No Justice #4 wraps up this short, densely packed miniseries, as the four teams converge on Earth in a desperate bid to stop their home from being devoured like Colu before it. The stakes are high in this finale, even if the enemy itself remains as bland now as it was at the beginning of the series. The Omega Titans never evolved beyond being generic, Kirby-esque space gods. But that’s still a minor concern, as they were never more than a means to an end. As this issue makes clear, the Omega Titans were only ever intended as a taste of the new threats awaiting the DCU on the other side of the Source Wall. This issue does its job as far as setting the stage for the new lineup of Justice League books and building anticipation for what’s coming down the line.
And ultimately, the characters were always fueling this story more than the enemy they were brought together to battle. Despite the massive cast, this series has done an impressive job of balancing these many characters and playing their voices against one another. The Martian Manhunter/Lex Luthor pairing remains my favorite, but there’s a lot to soak in in this final issue. The Justice league line has struggled for so long because this team so rarely feels like a family with a rich history behind it. It’s devolved into a businesslike assortment of A-List players. At long last, Scott Snyder, Joshua Williamson and James Tynion IV have restored that essential quality.

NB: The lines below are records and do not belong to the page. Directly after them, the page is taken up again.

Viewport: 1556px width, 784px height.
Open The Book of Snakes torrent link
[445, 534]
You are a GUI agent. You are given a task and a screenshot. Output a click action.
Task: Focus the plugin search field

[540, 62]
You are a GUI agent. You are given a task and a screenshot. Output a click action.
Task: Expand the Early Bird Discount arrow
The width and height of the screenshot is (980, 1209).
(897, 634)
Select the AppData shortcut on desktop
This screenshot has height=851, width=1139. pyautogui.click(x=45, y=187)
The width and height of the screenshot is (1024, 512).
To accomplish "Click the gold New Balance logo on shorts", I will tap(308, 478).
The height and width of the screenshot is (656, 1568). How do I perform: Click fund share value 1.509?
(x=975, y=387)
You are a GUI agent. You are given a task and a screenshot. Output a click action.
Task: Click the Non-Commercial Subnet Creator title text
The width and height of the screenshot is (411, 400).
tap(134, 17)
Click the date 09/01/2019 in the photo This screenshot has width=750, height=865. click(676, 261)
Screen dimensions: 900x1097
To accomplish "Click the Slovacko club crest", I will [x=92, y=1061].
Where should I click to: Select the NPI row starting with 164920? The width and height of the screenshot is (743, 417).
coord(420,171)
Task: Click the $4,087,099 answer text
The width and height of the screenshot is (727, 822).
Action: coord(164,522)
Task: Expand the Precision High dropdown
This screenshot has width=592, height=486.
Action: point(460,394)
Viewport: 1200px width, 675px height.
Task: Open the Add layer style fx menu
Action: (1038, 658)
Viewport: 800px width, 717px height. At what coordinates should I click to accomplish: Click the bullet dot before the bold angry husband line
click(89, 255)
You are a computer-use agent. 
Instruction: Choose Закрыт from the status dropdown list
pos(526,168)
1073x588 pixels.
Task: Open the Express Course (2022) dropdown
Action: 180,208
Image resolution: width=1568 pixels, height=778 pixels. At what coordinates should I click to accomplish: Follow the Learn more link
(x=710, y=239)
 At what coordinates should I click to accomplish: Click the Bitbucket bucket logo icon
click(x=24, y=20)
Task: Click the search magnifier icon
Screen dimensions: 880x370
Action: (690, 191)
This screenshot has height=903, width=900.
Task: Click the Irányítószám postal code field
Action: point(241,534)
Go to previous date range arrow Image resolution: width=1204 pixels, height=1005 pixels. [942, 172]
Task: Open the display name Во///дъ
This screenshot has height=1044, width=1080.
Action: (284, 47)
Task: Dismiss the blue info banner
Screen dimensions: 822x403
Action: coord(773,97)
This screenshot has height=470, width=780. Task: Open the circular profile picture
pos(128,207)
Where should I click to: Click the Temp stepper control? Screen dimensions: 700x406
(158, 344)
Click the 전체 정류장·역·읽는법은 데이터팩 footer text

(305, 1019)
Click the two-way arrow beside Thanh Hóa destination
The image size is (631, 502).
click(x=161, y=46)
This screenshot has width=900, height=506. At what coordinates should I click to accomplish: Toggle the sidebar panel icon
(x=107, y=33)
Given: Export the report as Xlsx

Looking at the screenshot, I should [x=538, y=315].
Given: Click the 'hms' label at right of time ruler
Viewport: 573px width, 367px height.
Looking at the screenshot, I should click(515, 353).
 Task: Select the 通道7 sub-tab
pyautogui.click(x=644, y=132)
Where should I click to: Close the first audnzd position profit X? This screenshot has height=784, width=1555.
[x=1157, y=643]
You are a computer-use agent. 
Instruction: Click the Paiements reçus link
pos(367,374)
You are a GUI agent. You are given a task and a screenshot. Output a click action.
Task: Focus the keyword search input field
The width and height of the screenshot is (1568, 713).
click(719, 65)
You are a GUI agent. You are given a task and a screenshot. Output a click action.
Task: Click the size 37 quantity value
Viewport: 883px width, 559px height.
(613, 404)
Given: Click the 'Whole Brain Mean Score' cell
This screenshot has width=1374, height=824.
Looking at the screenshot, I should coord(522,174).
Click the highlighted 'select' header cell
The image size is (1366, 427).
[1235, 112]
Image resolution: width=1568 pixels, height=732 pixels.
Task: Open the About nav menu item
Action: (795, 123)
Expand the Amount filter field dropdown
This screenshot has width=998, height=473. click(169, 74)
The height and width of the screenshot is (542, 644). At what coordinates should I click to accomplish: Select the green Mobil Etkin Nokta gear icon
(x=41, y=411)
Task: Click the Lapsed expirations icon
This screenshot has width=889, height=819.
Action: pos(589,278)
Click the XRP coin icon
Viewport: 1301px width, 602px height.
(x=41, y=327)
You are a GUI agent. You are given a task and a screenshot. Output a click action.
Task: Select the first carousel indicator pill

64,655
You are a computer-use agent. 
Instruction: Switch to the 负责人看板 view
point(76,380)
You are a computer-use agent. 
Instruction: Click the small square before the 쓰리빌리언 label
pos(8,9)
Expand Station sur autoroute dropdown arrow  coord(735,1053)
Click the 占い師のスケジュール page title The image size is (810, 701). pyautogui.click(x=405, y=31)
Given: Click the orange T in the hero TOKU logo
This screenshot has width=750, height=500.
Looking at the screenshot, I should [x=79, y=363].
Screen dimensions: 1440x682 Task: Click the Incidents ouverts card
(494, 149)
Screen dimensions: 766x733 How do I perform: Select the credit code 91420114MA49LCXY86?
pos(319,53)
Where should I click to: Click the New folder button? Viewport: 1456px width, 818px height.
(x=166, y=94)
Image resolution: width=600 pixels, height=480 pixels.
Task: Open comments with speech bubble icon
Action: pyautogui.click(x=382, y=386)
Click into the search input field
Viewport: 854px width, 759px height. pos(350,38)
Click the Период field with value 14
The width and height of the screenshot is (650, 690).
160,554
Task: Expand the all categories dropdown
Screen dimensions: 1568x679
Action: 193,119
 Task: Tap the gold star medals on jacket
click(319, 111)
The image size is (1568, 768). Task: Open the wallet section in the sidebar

While the middle two chapters of this series were hampered by fill-in art, No Justice is able to go out in style as Francis Manapul returns to the forefront. Manapul’s sweeping double-page spreads are essential for containing all the craziness at play in this story. No matter how many characters share the page or how much dialogue is tossed about, Manapul keeps this story flowing quickly and neatly. His sleek, dynamic style, paired with Hi-Fi’s gorgeous colors, helps blend the familiar heroes of the Justice League with the sheer wonder of the DC cosmos. This miniseries has established a strong visual tone for the new Justice League line, but so far it looks as though the new creative teams will be able to carry it forward.